Why would some one in the 1800s or earlier want to let people know that they can count cards?
And exactly what backroom gambling games have you played that are so open with information? Not showing discards is pretty basic, not something exclusive to fancy casinos.
I think there are tournaments and stuff .. where some games or series or whatever are played with specific different rules. Casinos, not so much, but for tournament play I think it's kinda common.
I checked, it exists but is apparently rather less common. But games designed for active card counting do exist.
Blanket disclaimer: I only ever state opinion. But I can sound terribly dogmatic - so if you feel I'm trying to tell you what to think, I'm really not, I swear. I'm telling you what I think, that's all.
IT all depends on what the gambling games of the area are, and there's no reason to assume that the common games of 21st century America are the games of choice in a fantasy realm where the DM has probably given the question zero thought. If the card game of choice is a trick-taker or something rummyesque, a perfect memory will be a lot more useful. If cards are considered evil and it's all dice, not so much.

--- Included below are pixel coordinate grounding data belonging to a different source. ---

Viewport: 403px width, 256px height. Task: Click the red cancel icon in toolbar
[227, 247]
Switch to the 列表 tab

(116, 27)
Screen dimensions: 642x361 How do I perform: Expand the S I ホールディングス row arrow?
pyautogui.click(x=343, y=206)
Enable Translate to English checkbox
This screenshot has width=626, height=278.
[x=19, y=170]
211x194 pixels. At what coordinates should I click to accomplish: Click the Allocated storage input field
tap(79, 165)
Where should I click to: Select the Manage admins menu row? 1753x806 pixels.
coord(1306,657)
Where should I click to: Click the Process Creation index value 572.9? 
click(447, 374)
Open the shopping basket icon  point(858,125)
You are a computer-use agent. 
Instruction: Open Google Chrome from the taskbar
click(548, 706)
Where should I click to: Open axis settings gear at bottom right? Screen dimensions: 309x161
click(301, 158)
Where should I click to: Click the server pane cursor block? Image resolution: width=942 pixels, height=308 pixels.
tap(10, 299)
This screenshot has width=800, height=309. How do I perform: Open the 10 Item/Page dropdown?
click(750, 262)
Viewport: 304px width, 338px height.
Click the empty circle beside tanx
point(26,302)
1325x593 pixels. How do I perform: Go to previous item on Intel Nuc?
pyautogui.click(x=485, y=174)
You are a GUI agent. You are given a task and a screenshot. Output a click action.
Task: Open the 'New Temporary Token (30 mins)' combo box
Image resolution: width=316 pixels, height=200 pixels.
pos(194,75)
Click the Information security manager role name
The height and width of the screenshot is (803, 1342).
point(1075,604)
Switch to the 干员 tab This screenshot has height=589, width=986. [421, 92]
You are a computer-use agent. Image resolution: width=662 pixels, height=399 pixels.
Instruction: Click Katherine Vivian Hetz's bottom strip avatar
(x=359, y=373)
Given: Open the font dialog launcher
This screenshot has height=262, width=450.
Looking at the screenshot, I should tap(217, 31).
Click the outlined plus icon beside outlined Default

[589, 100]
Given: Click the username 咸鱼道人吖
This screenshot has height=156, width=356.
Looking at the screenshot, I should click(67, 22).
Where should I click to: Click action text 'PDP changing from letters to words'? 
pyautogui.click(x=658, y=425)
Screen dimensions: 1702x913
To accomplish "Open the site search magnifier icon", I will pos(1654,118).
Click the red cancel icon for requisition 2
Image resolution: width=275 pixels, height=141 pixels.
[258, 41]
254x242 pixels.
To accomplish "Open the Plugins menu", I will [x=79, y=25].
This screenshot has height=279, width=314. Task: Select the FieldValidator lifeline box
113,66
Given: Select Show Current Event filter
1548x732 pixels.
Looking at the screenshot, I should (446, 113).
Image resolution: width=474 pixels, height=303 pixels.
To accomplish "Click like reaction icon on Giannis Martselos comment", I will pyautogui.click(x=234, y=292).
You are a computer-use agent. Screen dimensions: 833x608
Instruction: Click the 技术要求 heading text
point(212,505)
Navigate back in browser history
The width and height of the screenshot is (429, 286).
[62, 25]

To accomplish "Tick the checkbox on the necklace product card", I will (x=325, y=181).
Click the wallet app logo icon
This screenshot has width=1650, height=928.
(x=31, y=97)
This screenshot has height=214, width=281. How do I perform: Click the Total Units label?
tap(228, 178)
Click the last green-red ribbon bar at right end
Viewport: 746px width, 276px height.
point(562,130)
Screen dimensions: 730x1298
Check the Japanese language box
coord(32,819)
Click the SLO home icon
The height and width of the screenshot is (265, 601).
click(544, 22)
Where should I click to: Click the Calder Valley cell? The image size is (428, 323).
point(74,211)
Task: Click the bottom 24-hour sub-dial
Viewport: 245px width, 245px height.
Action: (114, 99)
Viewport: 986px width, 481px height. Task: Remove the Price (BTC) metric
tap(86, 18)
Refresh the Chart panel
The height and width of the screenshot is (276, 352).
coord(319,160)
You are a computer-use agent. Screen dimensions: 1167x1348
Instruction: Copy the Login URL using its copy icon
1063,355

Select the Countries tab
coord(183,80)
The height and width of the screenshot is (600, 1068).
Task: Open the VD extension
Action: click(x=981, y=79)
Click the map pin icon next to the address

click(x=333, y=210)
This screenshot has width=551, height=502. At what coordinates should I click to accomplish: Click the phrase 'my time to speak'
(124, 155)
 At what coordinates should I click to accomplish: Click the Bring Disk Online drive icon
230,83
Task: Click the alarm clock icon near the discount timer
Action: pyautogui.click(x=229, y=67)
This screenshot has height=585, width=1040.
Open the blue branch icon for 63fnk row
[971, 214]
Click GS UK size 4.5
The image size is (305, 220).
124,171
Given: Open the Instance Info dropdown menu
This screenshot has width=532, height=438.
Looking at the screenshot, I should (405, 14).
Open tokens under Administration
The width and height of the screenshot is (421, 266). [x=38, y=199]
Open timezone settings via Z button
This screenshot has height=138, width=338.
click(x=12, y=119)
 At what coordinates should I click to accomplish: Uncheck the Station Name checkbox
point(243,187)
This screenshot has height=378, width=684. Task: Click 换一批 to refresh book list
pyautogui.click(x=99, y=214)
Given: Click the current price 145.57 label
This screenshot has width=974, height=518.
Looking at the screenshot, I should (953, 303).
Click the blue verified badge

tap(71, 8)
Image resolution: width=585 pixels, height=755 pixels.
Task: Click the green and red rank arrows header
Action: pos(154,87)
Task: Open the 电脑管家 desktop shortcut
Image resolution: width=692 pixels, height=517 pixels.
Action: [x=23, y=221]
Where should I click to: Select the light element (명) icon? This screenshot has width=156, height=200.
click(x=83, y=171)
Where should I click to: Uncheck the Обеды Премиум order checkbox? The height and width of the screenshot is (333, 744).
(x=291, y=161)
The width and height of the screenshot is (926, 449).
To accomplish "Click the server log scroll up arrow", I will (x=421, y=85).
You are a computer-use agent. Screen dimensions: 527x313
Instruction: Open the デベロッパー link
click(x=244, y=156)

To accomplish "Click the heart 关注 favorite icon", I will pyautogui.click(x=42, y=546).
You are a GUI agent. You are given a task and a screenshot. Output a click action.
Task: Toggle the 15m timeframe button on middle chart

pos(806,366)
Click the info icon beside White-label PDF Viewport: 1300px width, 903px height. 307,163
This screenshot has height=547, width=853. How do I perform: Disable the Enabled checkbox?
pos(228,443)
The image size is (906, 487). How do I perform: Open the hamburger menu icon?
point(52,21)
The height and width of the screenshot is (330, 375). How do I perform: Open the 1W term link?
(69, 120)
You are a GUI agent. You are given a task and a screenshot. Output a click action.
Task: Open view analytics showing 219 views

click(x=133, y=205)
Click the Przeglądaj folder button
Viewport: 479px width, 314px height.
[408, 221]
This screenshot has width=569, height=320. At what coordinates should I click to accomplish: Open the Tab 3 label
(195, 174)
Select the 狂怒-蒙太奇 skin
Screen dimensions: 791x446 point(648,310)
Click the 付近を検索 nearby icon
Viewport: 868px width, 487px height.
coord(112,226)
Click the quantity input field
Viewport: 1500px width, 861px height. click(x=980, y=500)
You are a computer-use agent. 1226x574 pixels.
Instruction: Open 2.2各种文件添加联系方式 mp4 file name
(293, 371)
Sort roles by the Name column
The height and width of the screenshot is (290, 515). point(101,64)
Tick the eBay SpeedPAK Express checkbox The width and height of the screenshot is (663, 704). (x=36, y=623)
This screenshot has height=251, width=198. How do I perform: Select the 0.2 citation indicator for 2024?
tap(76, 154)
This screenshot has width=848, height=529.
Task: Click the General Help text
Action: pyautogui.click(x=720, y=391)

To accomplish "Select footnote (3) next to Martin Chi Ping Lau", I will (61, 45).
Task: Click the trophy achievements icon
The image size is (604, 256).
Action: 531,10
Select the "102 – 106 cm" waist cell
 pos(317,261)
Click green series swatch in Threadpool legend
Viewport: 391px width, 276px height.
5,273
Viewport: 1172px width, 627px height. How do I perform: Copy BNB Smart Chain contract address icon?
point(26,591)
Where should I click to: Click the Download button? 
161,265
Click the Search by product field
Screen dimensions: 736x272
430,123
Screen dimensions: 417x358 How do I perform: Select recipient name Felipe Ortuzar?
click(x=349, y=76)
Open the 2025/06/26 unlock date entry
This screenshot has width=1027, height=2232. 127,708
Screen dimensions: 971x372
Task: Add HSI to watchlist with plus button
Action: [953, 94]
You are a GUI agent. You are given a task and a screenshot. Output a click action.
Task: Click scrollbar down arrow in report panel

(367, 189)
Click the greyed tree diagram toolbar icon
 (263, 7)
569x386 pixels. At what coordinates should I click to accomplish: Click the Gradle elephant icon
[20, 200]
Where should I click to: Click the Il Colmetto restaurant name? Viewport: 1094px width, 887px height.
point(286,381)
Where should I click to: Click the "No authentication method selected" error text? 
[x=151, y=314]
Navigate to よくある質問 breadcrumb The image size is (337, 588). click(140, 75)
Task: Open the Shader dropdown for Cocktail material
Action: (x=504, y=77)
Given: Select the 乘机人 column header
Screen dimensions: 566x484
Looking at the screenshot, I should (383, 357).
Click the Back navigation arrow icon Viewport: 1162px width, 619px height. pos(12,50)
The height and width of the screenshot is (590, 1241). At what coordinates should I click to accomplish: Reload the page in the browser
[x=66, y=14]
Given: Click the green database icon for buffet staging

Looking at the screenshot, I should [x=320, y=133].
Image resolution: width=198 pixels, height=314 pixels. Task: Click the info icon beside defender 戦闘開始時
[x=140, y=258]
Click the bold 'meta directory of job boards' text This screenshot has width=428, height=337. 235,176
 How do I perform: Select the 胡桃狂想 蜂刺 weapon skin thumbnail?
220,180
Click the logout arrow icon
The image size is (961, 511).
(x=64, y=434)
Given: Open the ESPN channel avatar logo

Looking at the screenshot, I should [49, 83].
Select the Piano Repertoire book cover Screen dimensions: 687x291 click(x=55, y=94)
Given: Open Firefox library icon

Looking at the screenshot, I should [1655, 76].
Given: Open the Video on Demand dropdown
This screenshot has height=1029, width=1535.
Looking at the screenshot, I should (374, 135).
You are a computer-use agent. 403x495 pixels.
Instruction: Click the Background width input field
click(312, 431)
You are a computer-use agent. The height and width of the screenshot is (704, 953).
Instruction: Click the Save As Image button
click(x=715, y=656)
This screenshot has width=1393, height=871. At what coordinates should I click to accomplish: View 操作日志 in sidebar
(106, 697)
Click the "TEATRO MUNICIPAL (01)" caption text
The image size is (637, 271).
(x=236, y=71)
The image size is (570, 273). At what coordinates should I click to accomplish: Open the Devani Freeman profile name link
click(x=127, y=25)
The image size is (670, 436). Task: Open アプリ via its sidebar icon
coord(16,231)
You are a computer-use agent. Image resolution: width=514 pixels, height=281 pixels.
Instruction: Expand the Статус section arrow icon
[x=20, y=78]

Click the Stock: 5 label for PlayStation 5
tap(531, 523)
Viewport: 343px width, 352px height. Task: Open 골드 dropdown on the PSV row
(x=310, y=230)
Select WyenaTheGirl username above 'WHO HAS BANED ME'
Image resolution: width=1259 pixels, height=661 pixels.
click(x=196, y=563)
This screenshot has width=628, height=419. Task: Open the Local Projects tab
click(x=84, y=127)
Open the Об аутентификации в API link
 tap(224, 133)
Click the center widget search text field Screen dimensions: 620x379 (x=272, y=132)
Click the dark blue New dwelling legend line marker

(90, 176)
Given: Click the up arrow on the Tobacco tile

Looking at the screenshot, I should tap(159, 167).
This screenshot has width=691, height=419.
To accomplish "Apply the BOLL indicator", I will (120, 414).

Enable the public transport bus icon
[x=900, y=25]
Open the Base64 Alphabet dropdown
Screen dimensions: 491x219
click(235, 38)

100 years ago, contract bridge was just starting become The Thing. Nowadays, it's rather hard to find anyone playing it for money. Poker being The Game is only a couple of decades old. It's all regional, cultural, and prone to fads, so talking about the uselessness of the ability in relation to specific games isn't actually all that meaningful. There's plenty of games where it's applicable, plenty where it isn't, and it's probably a rare world where all the common games are one or the other.
How many have you played in, back room or full casino? You seem to be trying to call me out without citing any of your own. Modern counting systems do not even rely on memorizing specific cards but rather keeping a running sum with high cards being a +1 modifier and low cards being a -1. This gets around the issue that next to no one has a perfect photographic memory ala what Keen Mind provides.
In RL, we are not living in a fantasy world.
Discards don't need to be visible for card counting to be useful in any game where cards are played face up, but it really depends on the game being played. For most card games keen mind will have some value but would need to be combined with skill so you can quickly calculate the right things.
Poker might technically be a recent fad in historical terms, but unless a DM is big on the history of gambling or wants to create their own concept, it’s a safe bet that’s what they’ll be picturing when someone says they want their character to gamble with cards.
End of the day- yes Keen Mind would be helpful at counting cards. No, that is not going to consistently translate into exceptional success at gambling with cards because there’s too many other factors to make a blanket statement.
If a PC wants to go gambling where Keen Mind will help them, maybe the DM should have them make a social roll of some kind to find an appropriate game. Maybe. Unless it's a particularly weird society, I wouldn't. The games no doubt exist. What game they're actually playing doesn't much matter -- it's a point of narration. It'd probably be something like: "You find a game of Tonk in a tavern. Make an X roll with advantage to see how you do. (rolls) Great... how subtle were you being? You can make more money, but then you might need to do some fast talking to avoid being accused of cheating."